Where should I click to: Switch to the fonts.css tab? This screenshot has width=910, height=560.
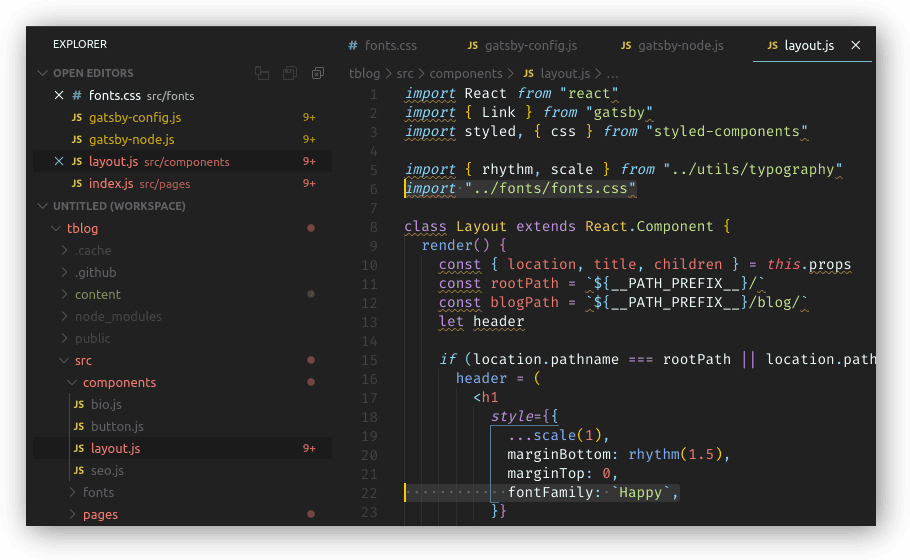382,46
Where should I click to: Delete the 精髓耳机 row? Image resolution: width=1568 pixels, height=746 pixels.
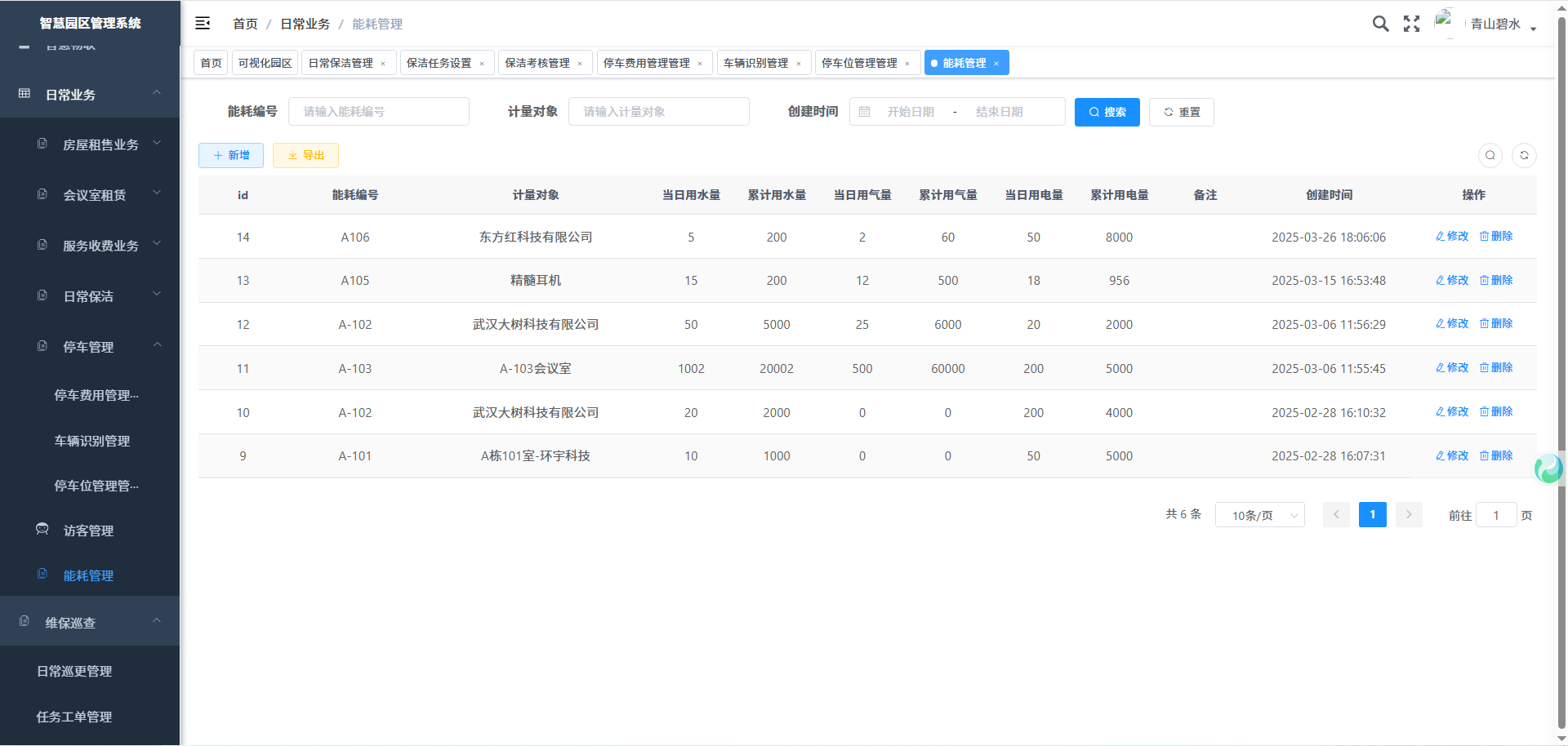(1496, 280)
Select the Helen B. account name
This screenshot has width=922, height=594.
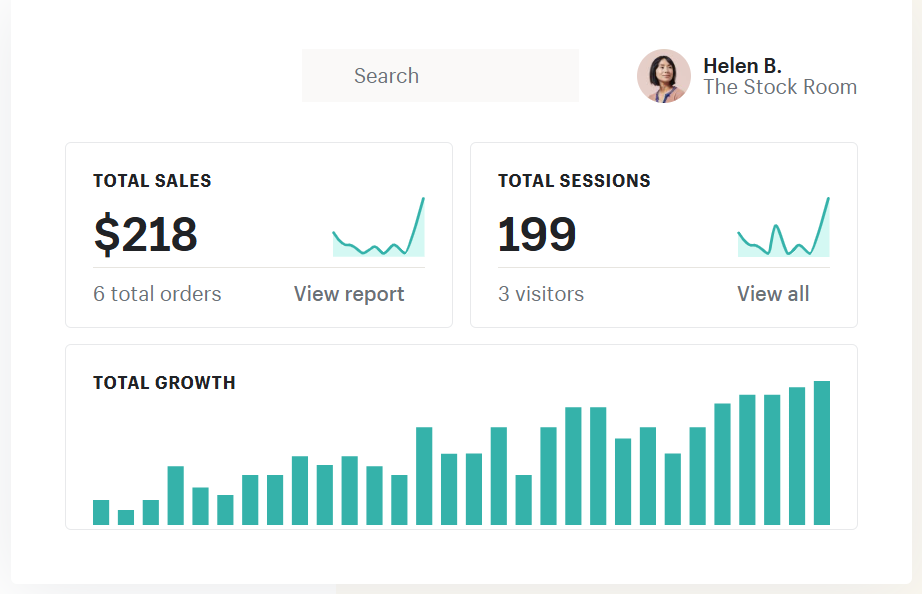pos(742,66)
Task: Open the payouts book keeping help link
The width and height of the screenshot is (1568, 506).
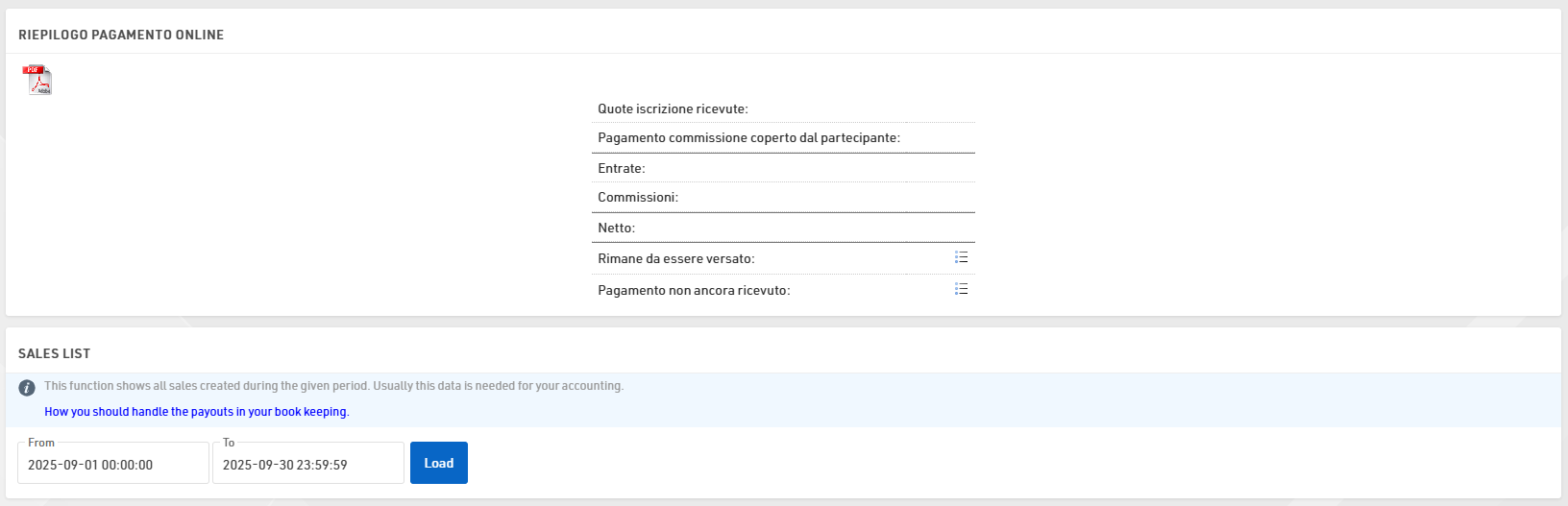Action: click(196, 412)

===

* [What you are asked to do]: Print the full listing again exactly, and drop every image from it.

* [Reply]:
Where should I click to: Switch to the fonts.css tab? This screenshot has width=910, height=560.
382,46
Where should I click to: Delete the 精髓耳机 row? Image resolution: width=1568 pixels, height=746 pixels.
(1496, 280)
Select the Helen B. account name
This screenshot has width=922, height=594.
pos(742,66)
Task: Open the payouts book keeping help link
The width and height of the screenshot is (1568, 506).
Action: click(196, 412)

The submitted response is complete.